In our new book, Smart Customers, Stupid Companies, Michael Hinshaw and I describe this phenomenon as the Physical Web. It will link people, places, events, ideas and objects.
If you find a beautiful pond deep in the woods, you will bookmark it. You may also attach a link – seemingly in thin air – that asks other hikers to snap a photo of the spot if they happen to be there at sunset. When they do, the photo will be automatically sent to you.
When you stand in your garden over your skinny little pepper plants, you’ll point your phone at them, analyze the soil, and see an image of a healthy pepper plant at roughly the same age. If you like, you’ll be able to order exactly the right fertilizer without ever visting a “store,” online or off.
At a conference, you will scan the profiles of others in the room, and sort them by whatever preferences are most relevant to you are the time: smartest, most knowledgeable, or even sexiest.
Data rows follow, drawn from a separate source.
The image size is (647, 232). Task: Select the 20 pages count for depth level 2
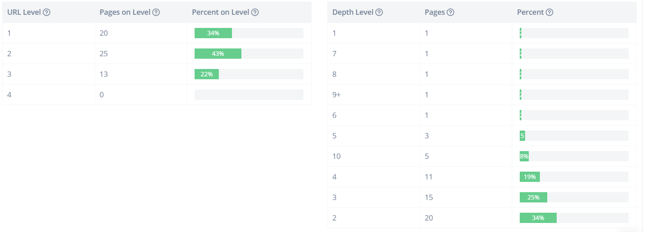click(429, 218)
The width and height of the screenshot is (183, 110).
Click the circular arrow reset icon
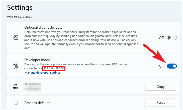click(16, 102)
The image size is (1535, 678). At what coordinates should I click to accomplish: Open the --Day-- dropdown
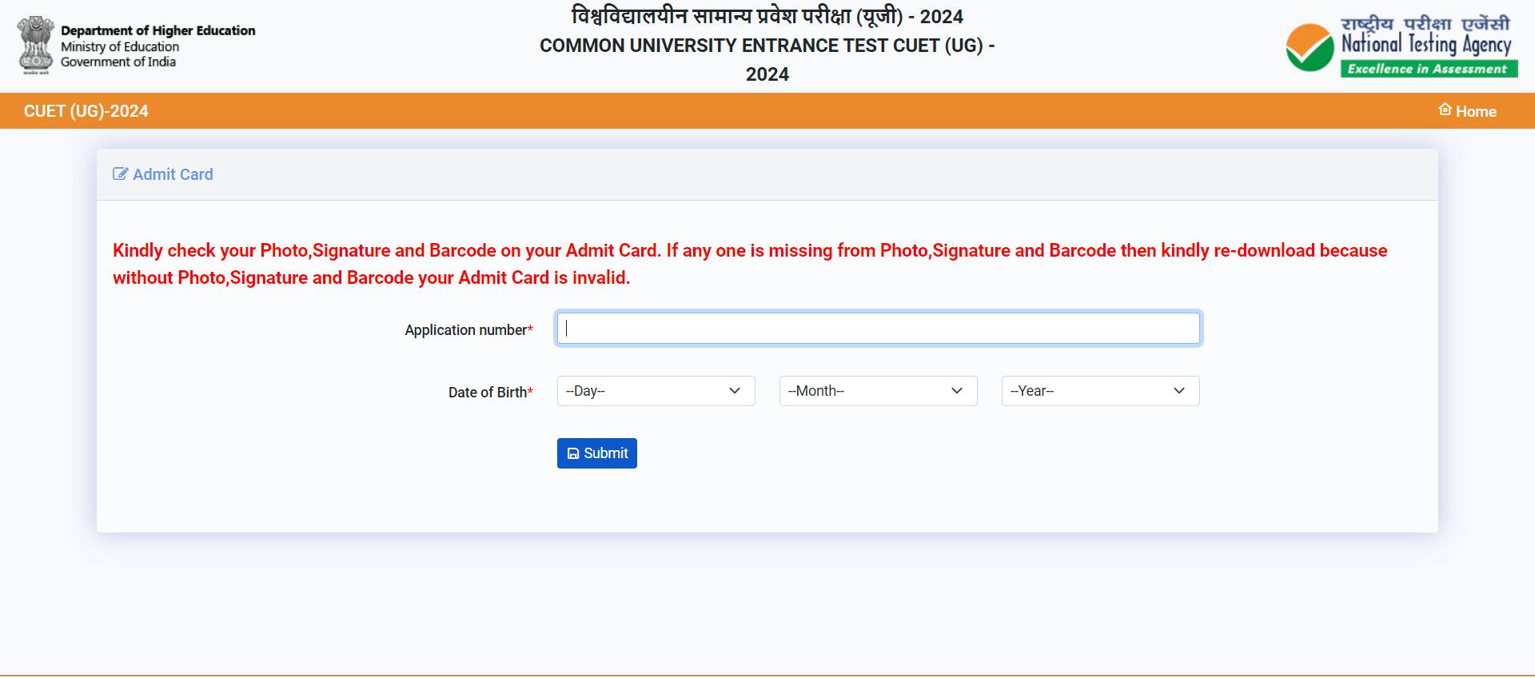pos(656,391)
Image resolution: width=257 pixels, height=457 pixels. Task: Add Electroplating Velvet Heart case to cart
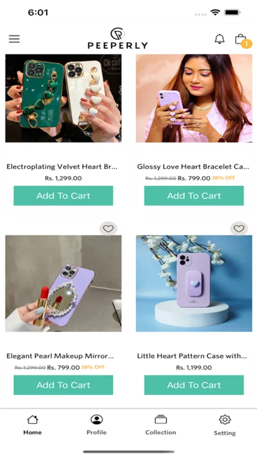[63, 195]
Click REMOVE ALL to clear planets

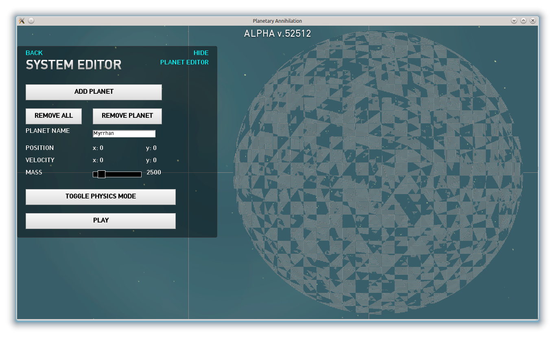pos(54,116)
Most discussions will be recorded, and every recording will be searchable. “He said, she said” will give way to: at 9.07.12 a.m. Jim M. agreed to pay 22 cents per unit.
Words can barely describe the entrepreneurial opportunities that are now emerging, thanks to the rise of the Physical Web. The only limits are your imagination.
Some will say this is science fiction, that the world I am describing is a decade or more away. You should thank these people, because they are making it possible for you to profit from the Physical Web. More in my next post.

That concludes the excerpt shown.